- _The exercise_
Copy the records from the line that has "Screen dimensions: 697x810 Task: Click the 310" through the line that has "pyautogui.click(x=85, y=626)", requests included, and output nothing else. Multiply each x and y click coordinate in the answers by 0.6 and round to a whole number, with halves rounding up.

- _Rows_
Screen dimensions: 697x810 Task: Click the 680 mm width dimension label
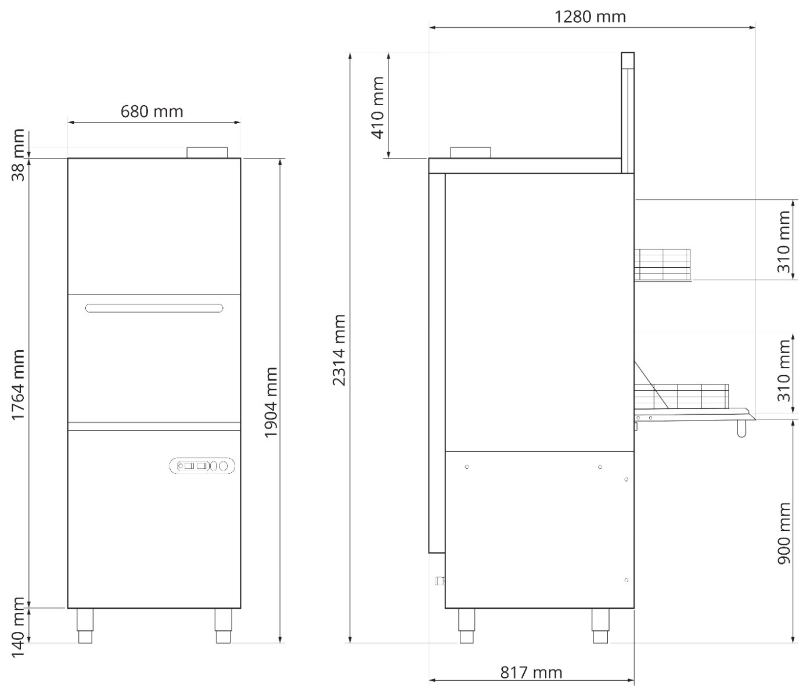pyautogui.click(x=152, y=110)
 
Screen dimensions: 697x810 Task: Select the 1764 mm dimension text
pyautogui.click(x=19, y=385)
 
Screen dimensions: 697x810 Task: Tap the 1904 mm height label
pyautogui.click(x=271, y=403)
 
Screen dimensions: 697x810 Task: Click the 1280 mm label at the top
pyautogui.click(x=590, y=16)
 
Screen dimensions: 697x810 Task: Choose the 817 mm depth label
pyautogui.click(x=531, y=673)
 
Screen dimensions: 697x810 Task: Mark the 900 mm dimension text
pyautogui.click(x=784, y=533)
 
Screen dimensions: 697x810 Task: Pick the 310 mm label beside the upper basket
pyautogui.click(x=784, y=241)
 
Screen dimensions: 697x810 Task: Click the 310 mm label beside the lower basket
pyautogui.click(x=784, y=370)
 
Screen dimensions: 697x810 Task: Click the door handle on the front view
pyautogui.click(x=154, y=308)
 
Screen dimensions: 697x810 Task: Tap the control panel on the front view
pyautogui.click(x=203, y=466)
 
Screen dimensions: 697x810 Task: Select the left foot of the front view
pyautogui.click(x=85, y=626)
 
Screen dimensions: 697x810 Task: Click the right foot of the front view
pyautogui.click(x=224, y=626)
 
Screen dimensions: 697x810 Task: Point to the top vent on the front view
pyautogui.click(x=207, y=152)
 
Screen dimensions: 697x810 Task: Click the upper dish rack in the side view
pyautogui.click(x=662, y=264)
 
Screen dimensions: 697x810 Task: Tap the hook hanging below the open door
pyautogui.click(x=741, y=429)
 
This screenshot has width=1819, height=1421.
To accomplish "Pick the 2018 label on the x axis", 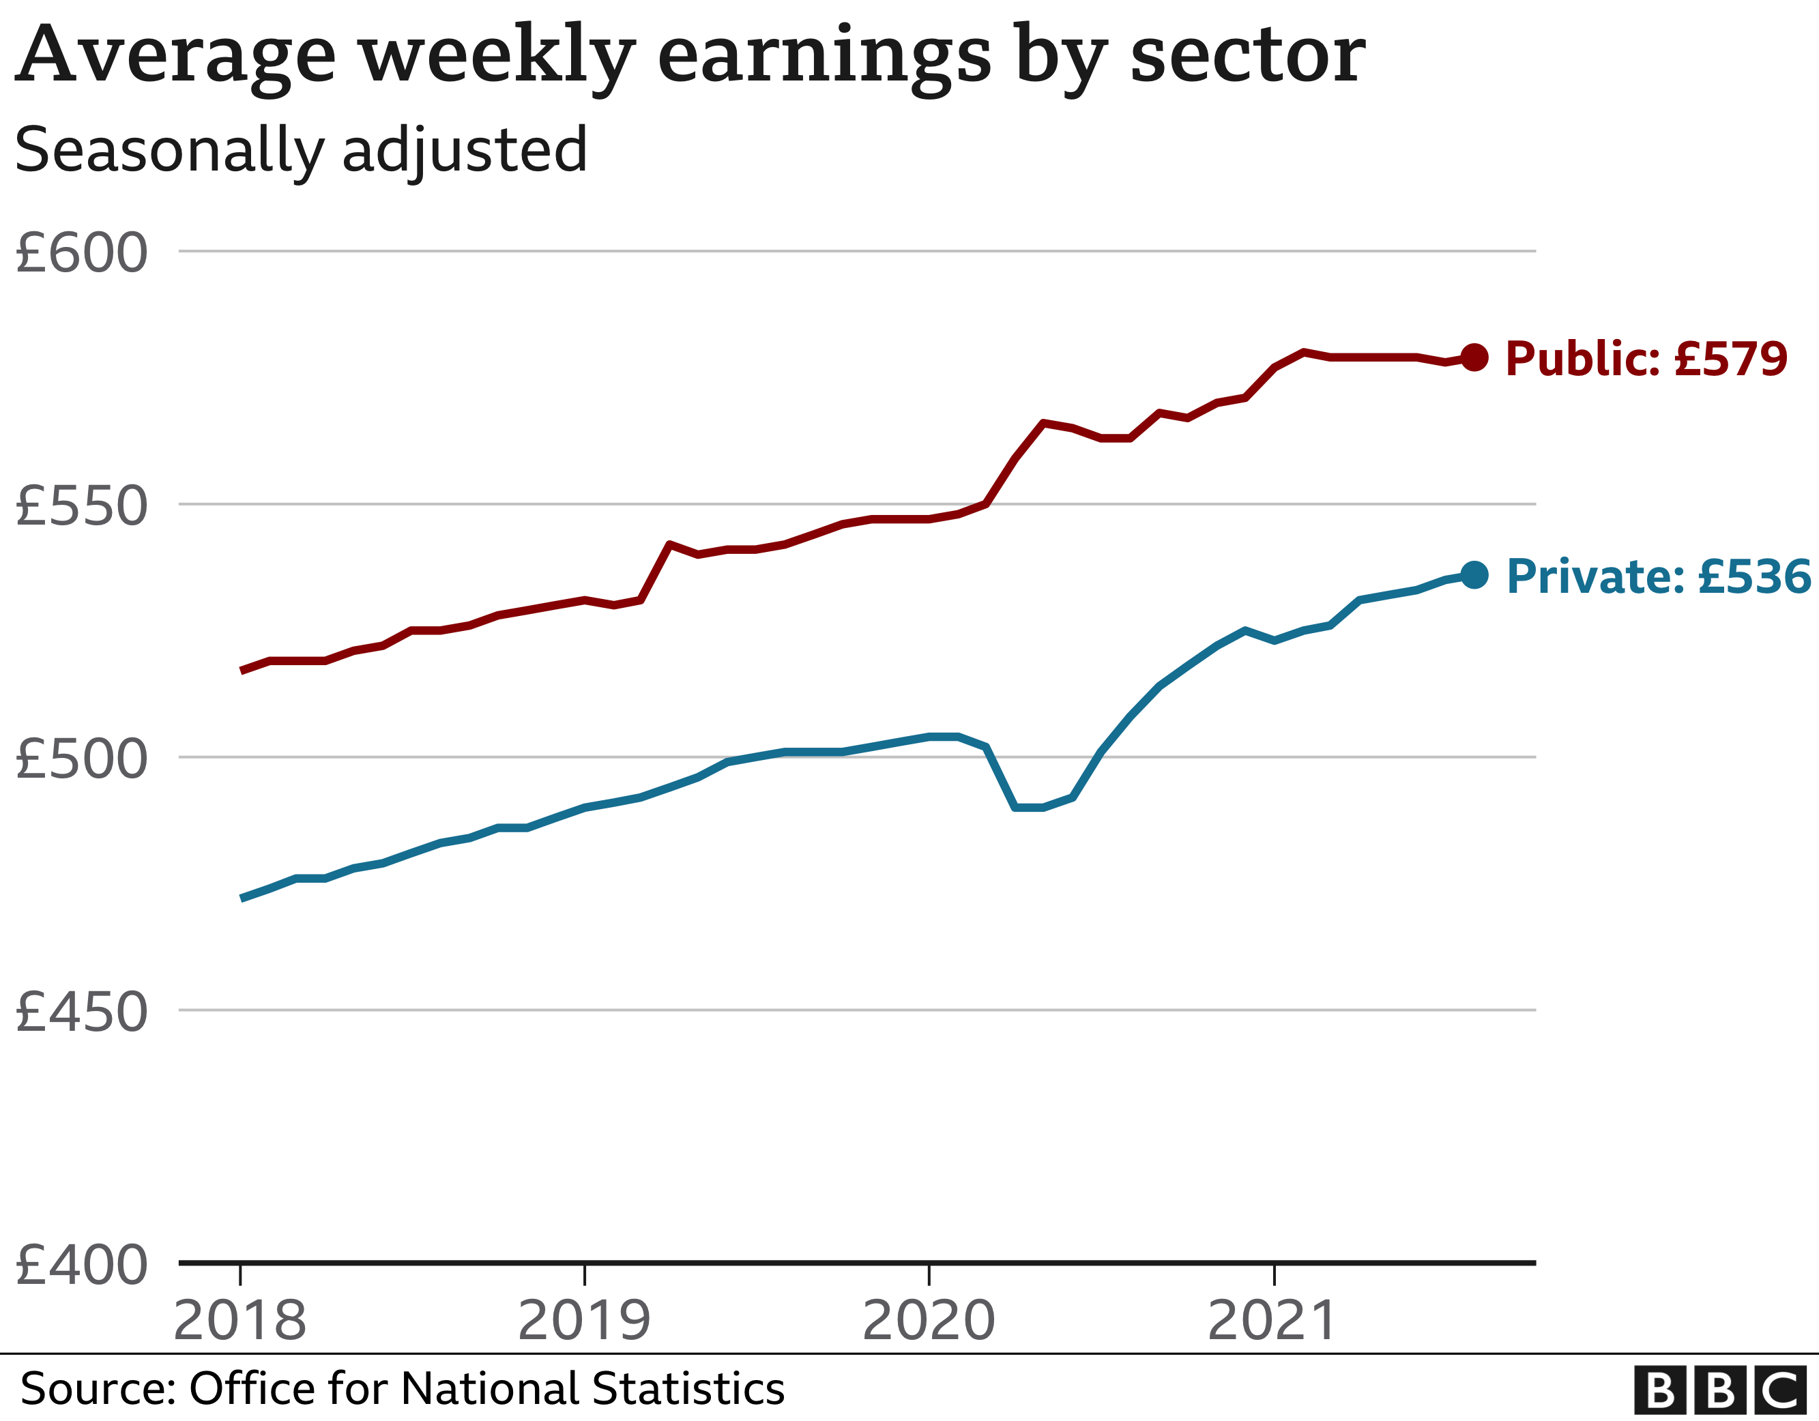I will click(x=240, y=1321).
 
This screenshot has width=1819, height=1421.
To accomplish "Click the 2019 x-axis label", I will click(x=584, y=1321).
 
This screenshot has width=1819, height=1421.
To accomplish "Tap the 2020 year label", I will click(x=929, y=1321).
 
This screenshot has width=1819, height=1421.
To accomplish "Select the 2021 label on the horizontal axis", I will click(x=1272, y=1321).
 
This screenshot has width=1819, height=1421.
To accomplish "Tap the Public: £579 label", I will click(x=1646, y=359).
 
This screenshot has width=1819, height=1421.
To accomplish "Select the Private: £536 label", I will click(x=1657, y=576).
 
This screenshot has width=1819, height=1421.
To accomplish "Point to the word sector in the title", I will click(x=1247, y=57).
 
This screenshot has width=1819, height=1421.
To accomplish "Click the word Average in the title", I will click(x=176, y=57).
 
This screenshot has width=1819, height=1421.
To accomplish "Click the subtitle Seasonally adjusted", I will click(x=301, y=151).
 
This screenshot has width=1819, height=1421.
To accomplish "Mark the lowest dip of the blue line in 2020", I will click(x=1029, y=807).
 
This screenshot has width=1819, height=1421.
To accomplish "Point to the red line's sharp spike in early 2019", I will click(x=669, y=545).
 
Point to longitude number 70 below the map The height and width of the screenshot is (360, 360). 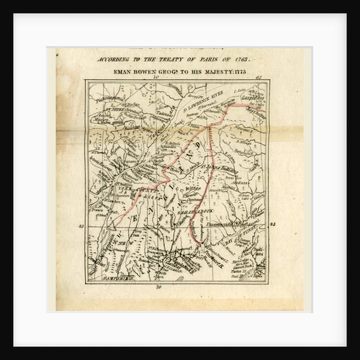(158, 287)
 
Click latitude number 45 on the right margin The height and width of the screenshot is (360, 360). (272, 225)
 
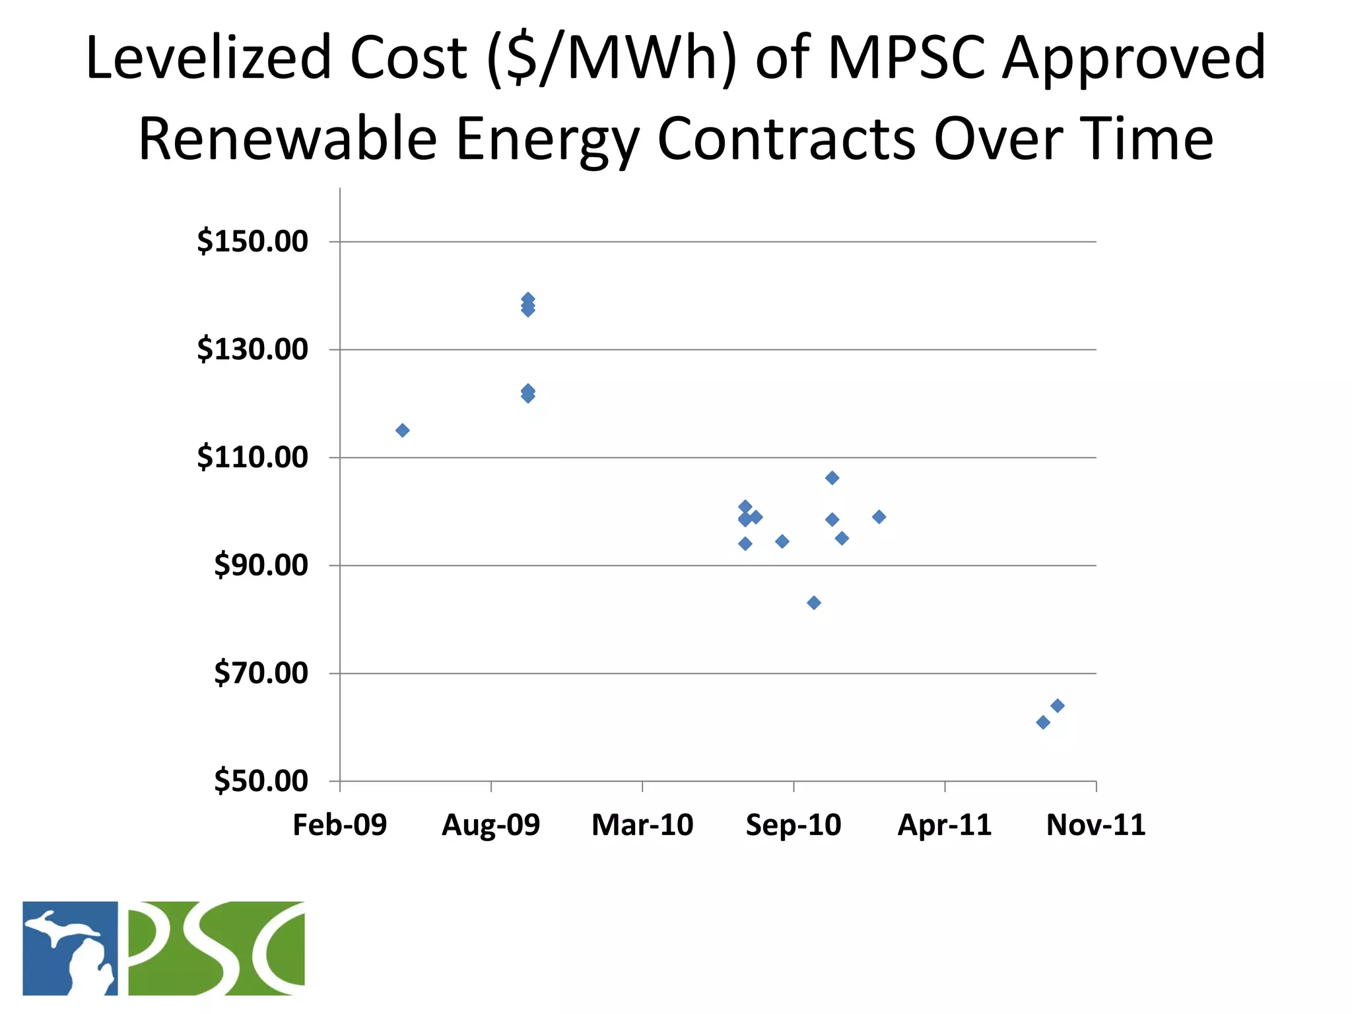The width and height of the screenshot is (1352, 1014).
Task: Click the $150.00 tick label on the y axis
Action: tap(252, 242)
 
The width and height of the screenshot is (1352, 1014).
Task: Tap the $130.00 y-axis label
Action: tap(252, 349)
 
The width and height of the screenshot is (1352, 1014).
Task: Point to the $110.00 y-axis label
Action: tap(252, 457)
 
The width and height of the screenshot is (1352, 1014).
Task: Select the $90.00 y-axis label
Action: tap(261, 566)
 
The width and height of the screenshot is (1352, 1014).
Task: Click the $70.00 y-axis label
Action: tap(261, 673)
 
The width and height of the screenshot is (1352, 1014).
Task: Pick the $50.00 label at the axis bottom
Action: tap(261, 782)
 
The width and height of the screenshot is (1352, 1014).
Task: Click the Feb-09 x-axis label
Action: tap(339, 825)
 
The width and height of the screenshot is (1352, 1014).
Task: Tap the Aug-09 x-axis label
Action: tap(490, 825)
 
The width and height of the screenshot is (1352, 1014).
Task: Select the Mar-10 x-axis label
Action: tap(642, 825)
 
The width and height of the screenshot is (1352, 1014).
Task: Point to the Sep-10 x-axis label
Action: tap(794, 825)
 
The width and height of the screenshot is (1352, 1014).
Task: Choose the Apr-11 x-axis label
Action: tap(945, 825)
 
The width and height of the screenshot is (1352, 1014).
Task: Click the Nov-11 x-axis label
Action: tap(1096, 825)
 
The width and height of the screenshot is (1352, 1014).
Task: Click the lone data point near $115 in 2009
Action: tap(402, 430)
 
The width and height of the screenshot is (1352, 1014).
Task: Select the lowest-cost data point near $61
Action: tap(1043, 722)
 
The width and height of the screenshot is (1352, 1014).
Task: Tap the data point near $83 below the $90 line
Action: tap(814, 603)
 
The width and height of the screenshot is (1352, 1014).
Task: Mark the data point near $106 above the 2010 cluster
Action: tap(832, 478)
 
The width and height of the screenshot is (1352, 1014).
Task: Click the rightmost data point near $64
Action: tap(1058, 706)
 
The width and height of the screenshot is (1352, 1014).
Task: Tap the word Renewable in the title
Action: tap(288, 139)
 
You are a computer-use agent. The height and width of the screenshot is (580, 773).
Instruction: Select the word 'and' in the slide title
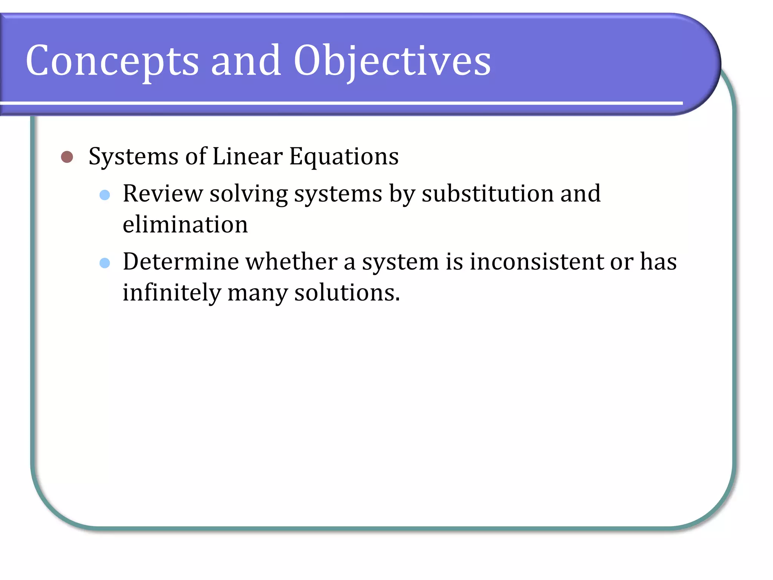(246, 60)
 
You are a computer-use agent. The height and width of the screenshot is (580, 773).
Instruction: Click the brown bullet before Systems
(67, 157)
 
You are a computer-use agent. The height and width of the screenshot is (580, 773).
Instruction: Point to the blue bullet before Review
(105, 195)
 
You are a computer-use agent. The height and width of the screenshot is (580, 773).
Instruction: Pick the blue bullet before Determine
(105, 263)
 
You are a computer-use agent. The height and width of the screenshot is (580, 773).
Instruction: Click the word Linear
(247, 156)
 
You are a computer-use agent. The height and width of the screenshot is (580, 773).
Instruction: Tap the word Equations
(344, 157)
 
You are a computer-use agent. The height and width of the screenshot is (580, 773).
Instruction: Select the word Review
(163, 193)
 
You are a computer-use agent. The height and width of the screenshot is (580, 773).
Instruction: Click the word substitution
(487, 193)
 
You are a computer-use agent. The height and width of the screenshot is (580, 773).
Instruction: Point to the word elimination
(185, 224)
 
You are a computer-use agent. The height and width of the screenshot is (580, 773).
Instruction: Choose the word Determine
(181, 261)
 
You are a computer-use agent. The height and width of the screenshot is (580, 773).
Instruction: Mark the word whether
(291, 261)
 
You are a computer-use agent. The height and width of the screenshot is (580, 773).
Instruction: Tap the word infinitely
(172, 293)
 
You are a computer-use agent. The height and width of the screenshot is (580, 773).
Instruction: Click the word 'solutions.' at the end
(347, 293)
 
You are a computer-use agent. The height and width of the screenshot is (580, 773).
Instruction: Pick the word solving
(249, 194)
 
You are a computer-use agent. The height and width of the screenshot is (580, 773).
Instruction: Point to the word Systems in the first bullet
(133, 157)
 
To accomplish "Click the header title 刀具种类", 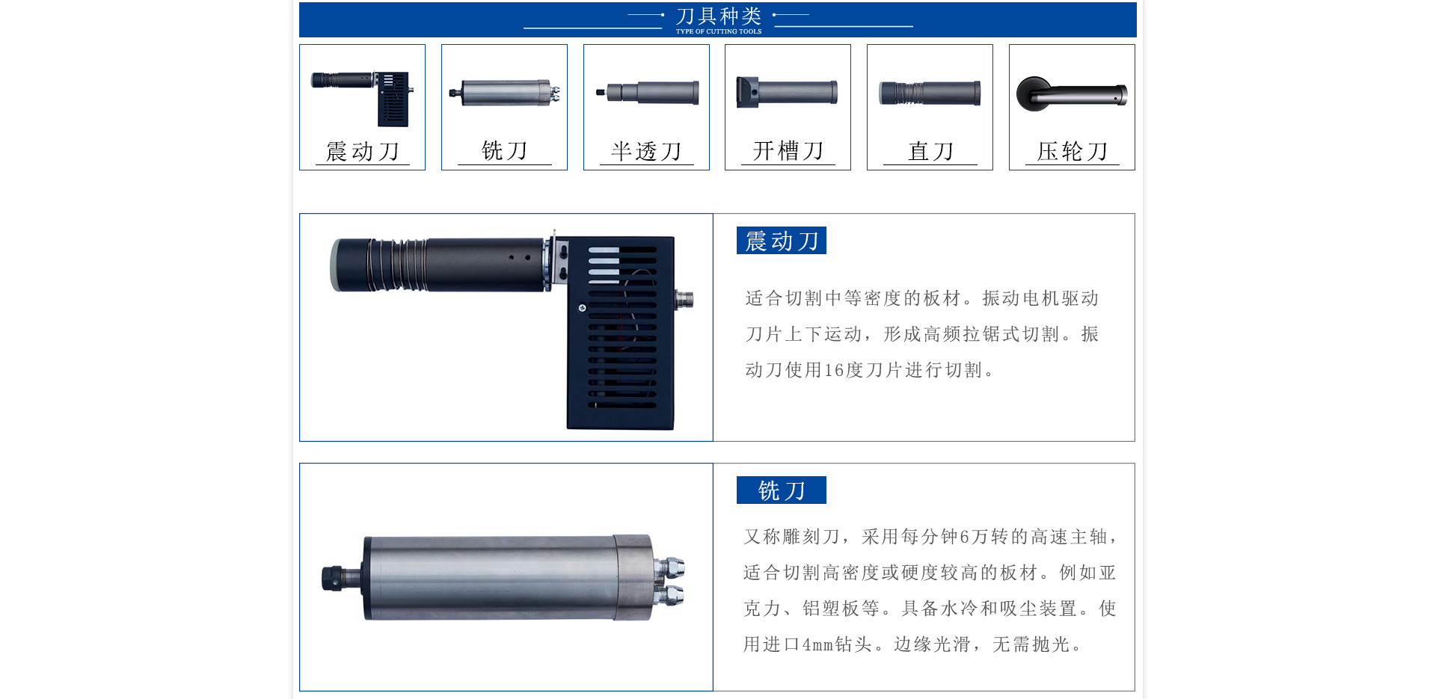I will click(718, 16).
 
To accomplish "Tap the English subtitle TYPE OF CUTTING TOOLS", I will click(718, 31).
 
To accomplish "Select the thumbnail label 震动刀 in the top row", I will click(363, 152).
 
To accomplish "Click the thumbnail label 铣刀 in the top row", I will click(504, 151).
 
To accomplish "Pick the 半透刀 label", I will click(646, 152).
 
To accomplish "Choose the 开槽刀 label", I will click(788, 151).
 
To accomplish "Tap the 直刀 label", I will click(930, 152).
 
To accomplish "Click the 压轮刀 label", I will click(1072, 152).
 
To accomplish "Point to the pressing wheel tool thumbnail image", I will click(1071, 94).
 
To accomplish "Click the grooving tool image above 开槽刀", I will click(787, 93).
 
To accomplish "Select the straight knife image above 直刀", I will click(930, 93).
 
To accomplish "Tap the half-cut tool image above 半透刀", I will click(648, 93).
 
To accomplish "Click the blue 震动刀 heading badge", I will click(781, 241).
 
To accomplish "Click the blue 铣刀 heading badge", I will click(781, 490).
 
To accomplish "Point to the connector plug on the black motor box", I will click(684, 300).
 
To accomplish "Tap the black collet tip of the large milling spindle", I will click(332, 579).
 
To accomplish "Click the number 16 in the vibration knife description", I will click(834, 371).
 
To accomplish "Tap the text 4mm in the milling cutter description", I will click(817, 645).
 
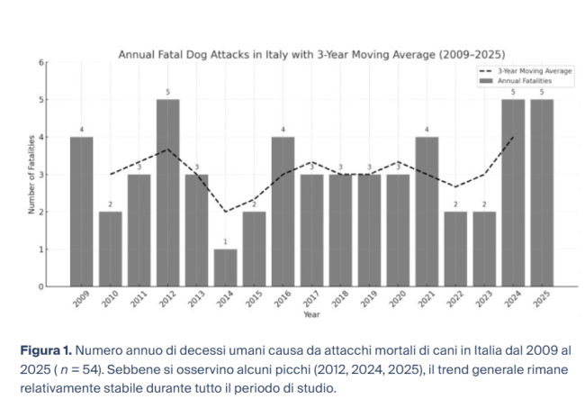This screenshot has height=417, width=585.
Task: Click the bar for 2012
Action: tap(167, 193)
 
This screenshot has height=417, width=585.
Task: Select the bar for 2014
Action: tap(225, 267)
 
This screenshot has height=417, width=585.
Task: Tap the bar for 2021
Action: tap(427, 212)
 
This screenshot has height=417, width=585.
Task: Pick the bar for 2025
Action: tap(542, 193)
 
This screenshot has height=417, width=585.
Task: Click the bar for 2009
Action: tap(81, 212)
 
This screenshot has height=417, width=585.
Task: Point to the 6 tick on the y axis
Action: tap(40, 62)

- _Reply to the exercise_
Screen dimensions: 697x810 Task: Click the 310 mm label beside the lower basket
pyautogui.click(x=470, y=222)
 
Screen dimensions: 697x810 Task: Click the door handle on the front view
pyautogui.click(x=92, y=185)
 
Screen dimensions: 697x810 Task: Tap the control panel on the front view
pyautogui.click(x=122, y=280)
 
Screen dimensions: 697x810 Task: Select the left foot of the front view
pyautogui.click(x=51, y=376)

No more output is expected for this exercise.